Write the records below out in full, character for character, with no pictures.

____ Exercise inputs

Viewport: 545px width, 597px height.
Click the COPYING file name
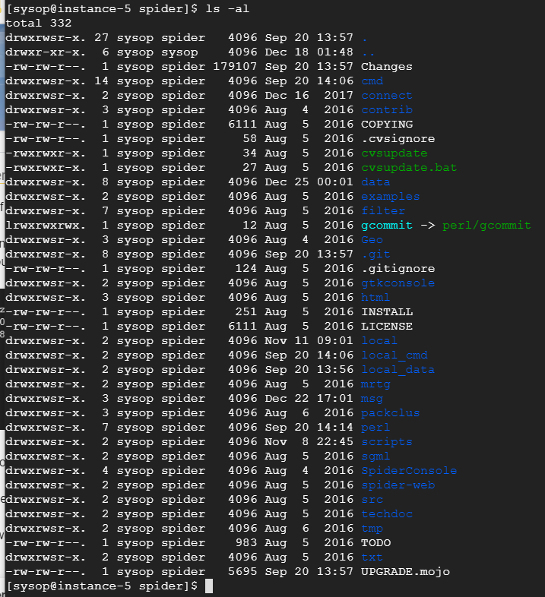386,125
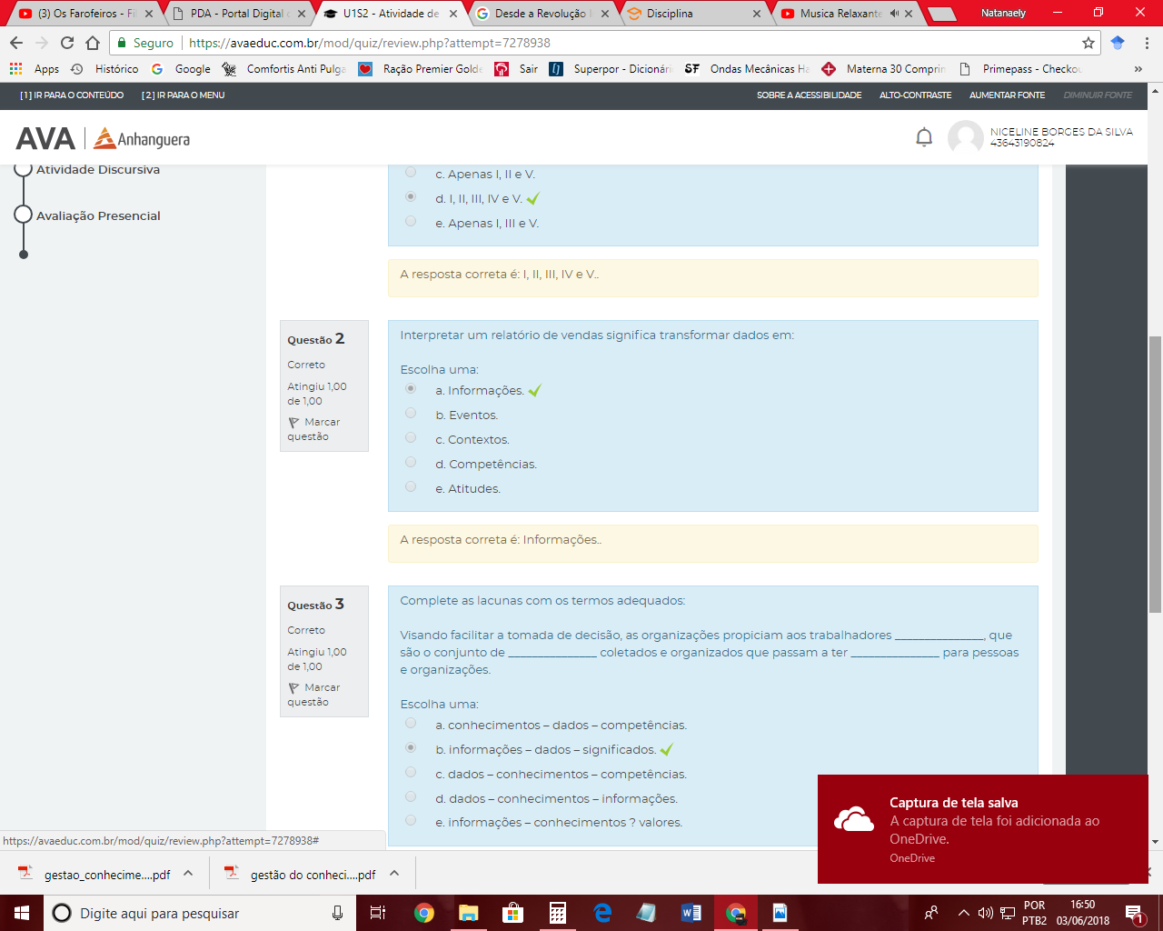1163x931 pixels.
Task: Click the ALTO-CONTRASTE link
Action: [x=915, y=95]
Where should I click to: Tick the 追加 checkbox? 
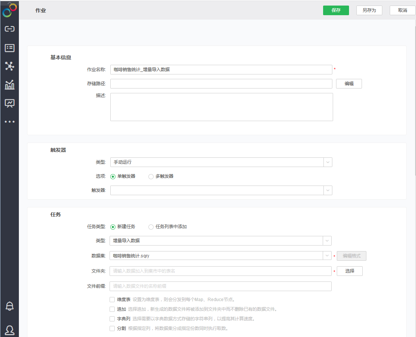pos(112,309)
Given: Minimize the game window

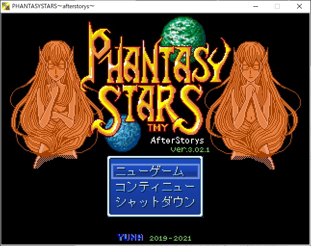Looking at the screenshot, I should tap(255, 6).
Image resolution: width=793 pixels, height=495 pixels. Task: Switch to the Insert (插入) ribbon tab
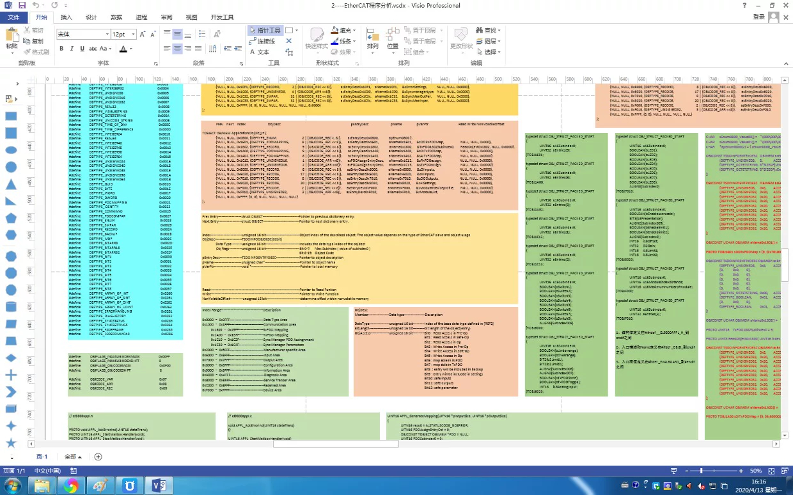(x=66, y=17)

________

◆ Output for this task
Viewport: 545px width, 597px height.
Click the COPYING file name
386,125
1163x931 pixels.
Task: Click the ALTO-CONTRASTE link
Action: [x=915, y=95]
Where should I click to: Tick the 追加 checkbox? 
pos(112,309)
Given: Minimize the game window

Looking at the screenshot, I should tap(255, 6).
Image resolution: width=793 pixels, height=495 pixels. Task: Switch to the Insert (插入) ribbon tab
(x=66, y=17)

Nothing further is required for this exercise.